Hristiyanlık’ta Yedi Uyurlar
Anlatılana göre MS 200’lü yıllarda yedi veya sekiz Hristiyan genç, devrin putperest inançlarına kurban edilmekten korkarak yaşadıkları yerin yakınlarındaki bir mağaraya sığınırlar ve orada mucizevi bir uykuya dalarlar. Onları mağaraya kadar takip eden askerler mağaraya girdiklerinde hiçbir şey bulamaz tek buldukları şey dipsiz karanlıktır. Bunun üzerine askerler şaşkınlık içinde geri dönerler. Mağaranın girişindeki komutanları mağara girişinin taş ve harçla kapatılmasını emreder.
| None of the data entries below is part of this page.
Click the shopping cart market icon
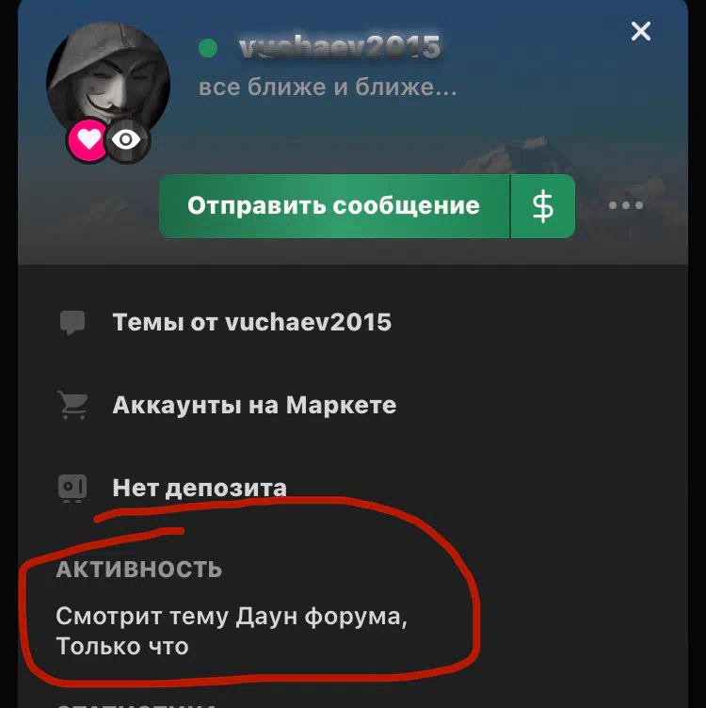This screenshot has height=708, width=706. point(72,405)
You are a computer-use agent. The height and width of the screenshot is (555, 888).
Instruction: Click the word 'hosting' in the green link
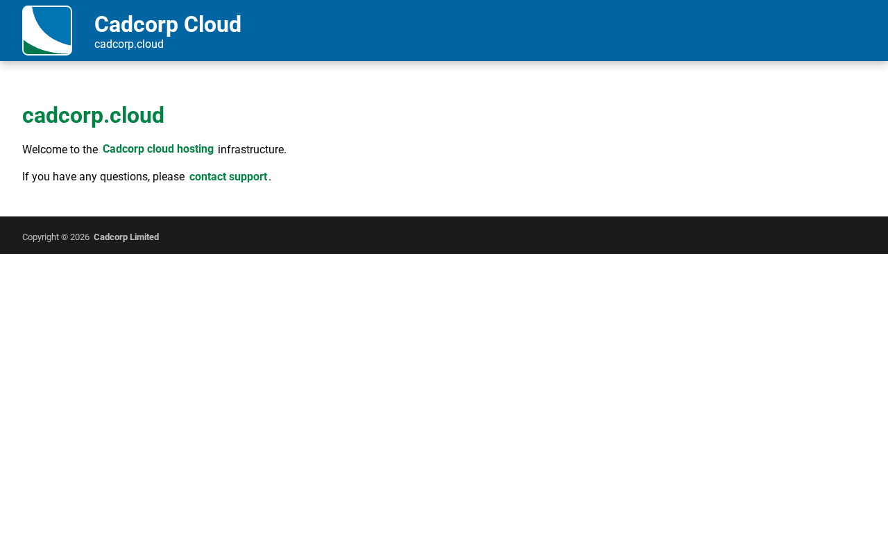click(x=194, y=149)
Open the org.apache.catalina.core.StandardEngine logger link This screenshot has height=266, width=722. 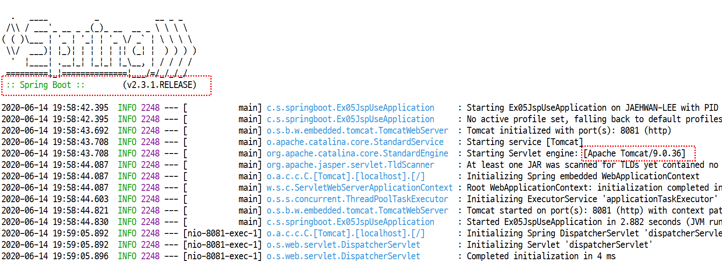[357, 154]
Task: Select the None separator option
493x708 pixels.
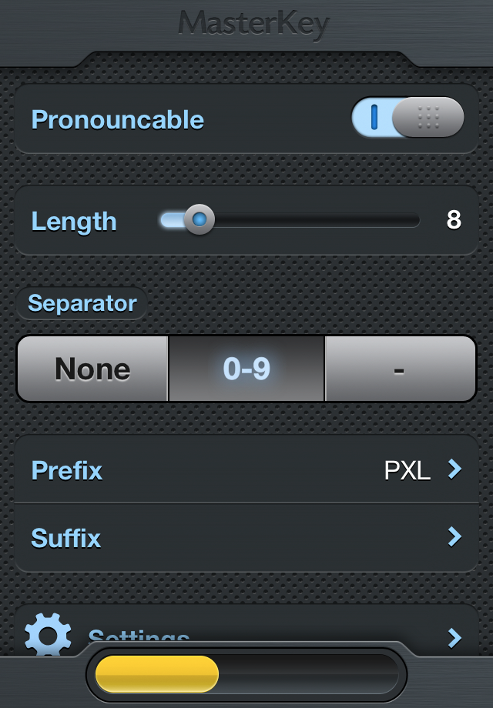Action: coord(92,369)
Burada “Yedi Kâfir’in ölüme terkedildiklerini” bildiren bir levha bırakarak giderler.
Yedi Uyurlar’ın üzeri kapatıldıktan yaklaşık 200 veya 230 sene sonra mağaranın yer aldığı arsanın sahibi, işçileriyle birlikte mağara girişini açar ve Yedi Uyurlar ile karşılaşır. Yedi uyurlardan biri olan Lamblicus, şehre ekmek almaya gider ve Meryem oğlu İsa’nın adının şehirde serbestçe anıldığını fark eder. Decius (Dakyus) zamanından kalma paralarla alışveriş yapmaya çalışır. Piskoposun karşısına çıkarılırlar. Hikayelerini dinleyen piskopos, bunun bir mucize olduğunu dile getirir. Hristiyanlar tarafından kabul edilen hikâyedeki mağara, Selçuk ilçesindeki Efes antik şehrinin yakınlarındaki Panayır Dağı eteklerinde bulunmaktadır.
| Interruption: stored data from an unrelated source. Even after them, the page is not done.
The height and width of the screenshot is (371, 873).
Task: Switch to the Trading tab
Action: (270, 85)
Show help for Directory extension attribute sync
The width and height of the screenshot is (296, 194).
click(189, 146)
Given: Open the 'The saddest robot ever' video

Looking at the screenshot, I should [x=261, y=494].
Ashâb-ı Kehf yada Yedi Uyurlar İsimleri
Bu hükümdarın adının rivâyetlerde birkaç varyasyonu bulunmaktadır. Bunlar; Takyanus, Dakyanus, Dikyanus, Dekyanus’tur. Ashâb-ı Kehf’in isimleri hakkında da rivâyetler muhteliftir.
İslamdaki isimleri şöyledir; Beyronis, Debernuş, Deymos, Kefeştetayyuş, Keştonis, Martonis, Mecsimilnina, Mekselmina, Mernuş, Mislina, Şazenuş, Temlika, Vaytonoskaluş, Yemliha.
Hıristiyanlıkta ise şöyleydir; Maximilian, Iamblicus, Martinian, John, Dionysius, Exacustodianus ve Antoninus’tu
Ashab-ı Kehf mağaraları Dünya’nın değişik ülkelerinde kendilerine atfedilen makam ve anlamları ile farklı dinlerden insanların inandığı ve ziyaret ettiği önemli inanç merkezleri heline gelmiştir. Dünya’da bu mağaraların kendi sınırları içinde olduğunu iddia eden 33 kentin dördü Türkiye’dedir; Afşin, Selçuk (Efes), Lice ve Tarsus. Bunlardan hangisinin Yedi Uyurlar mağarası olduğu konusunda İslami ilim dünyasında bir fikir birliği yoktur.